__Text block__
Christine: [00:42:45] All right. Bambi, did you have anything to add?
Bambi: [00:42:46] The only thing I had to add was I think the whole justice is blind thing, race had nothing to do with it, it was a colorblind process – you know, if it was a colorblind process, you don’t have to actually say that. You know? You don’t have to continue to justify that of course it didn’t play a role. And I think one of the things that really disturbed me – and that had a lot more to do with reading comments after articles that I was reading links for – how happily hateful these comments were.
[00:43:24] Comments like “If he hadn’t been so damn aggressive, he’d still be alive.” Like this blaming of the victim. Murdering Trayvon once, and then trying to murder his character as a part of this process, putting the victim on trial. But I think that’s part and parcel of this incredible kind of insensitivity that’s taking place right now.
[00:43:51] In the same week, all of these posts about – and of course this is not the same level by any means, but Marc Anthony saying God bless America at the MLB All Star game. And there was all this hateful – “Why do they have a spick singing?” “Why do they have…?” “He’s not even a citizen.” He’s a Puerto Rican American.
Christine: [00:44:15] He was born in New York, right, yeah.
Bambi: [00:44:17] Yeah. And at the same time, you have the gutting of the Voting Rights Act. At the same time, you have this energy that’s saying, on one hand, that this whole [millennialist] discourse, saying that we are – that it’s post-racial, that this generation doesn’t have the same hang-ups that previous generations do. But you know what? Trayvon was a Millennial.
Miriam: That’s right.
Bambi: [00:44:48] And he has become a new Millennial [unintelligible].
Miriam: That’s correct.
Bambi: [00:44:55] And if you think about it in those terms, I think it’s important to – I always feel like it’s important to put things in a historical context. Part of what we were talking about in terms of the respectability quotient, how have they deal with that in media before? Oh, there was this super Negro in the sixties, there’s a super African-American in the 1980s. Strangely enough Bill Cosby was a member of both.

__Material provided__
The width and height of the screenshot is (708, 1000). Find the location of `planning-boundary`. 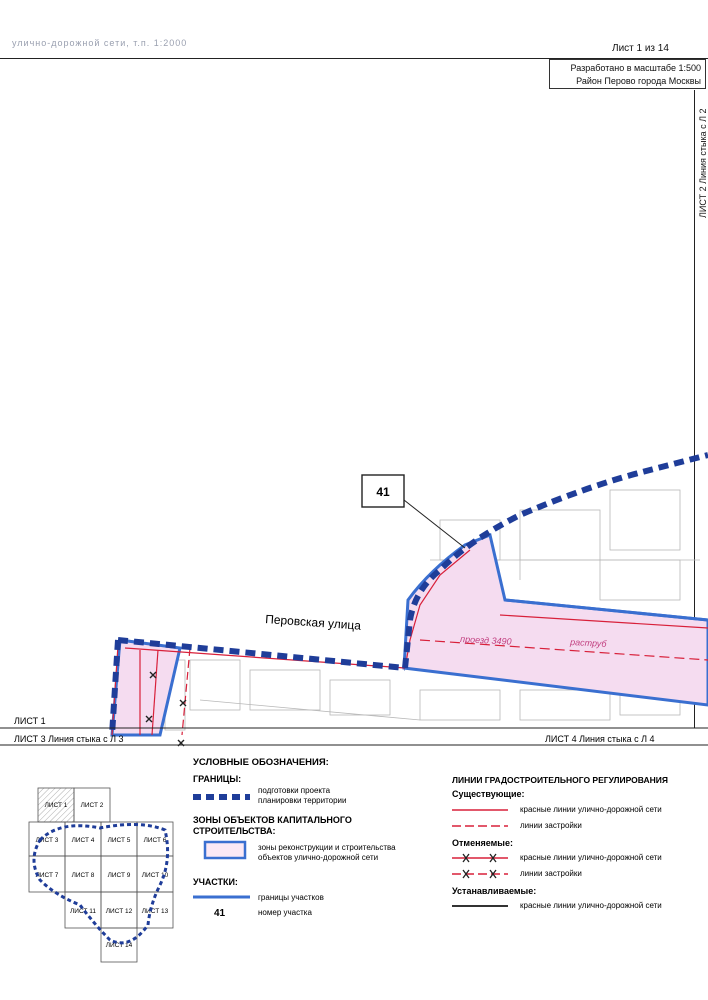

planning-boundary is located at coordinates (555, 560).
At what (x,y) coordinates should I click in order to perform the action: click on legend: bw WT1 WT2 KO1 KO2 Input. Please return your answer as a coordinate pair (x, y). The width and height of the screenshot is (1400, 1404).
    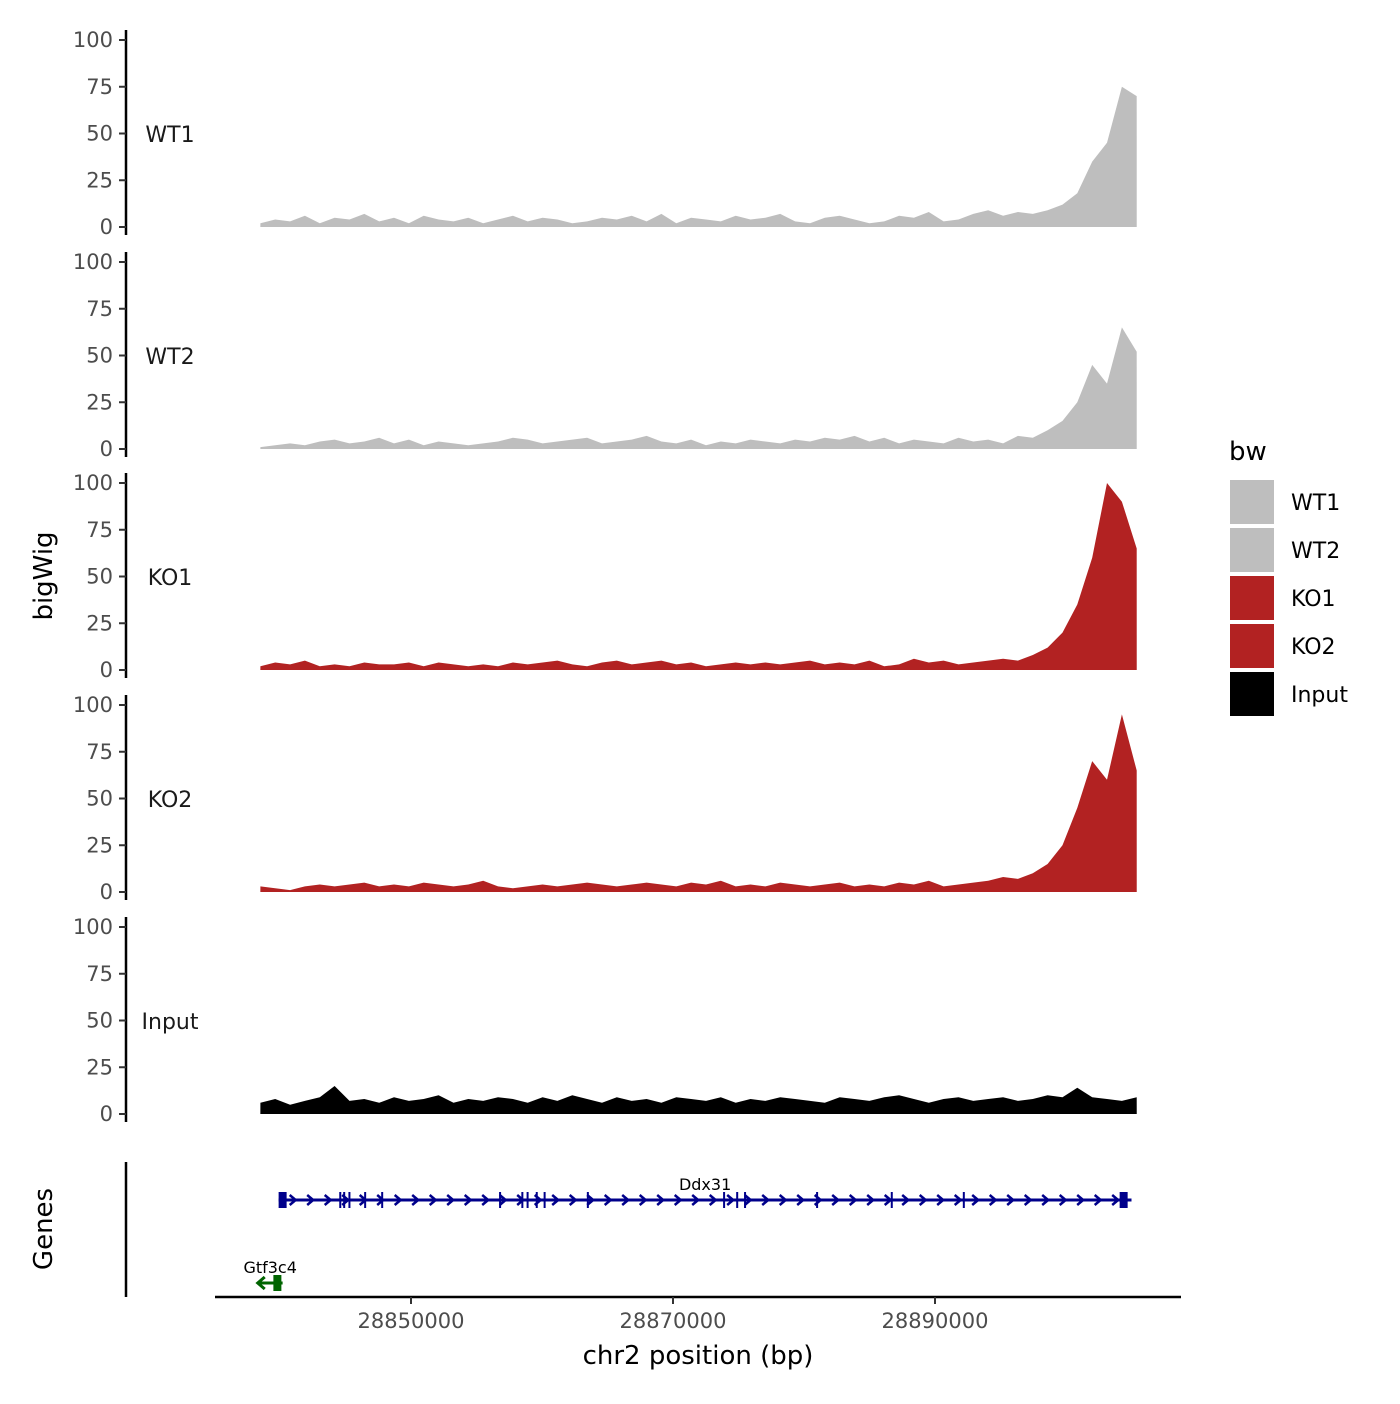
    Looking at the image, I should click on (1288, 576).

__Task requirements__
In the transcript, what song is Marc Anthony said to have sung at the MLB All Star game? The material isn't needed for what follows.

__Response to this exercise__
God Bless America.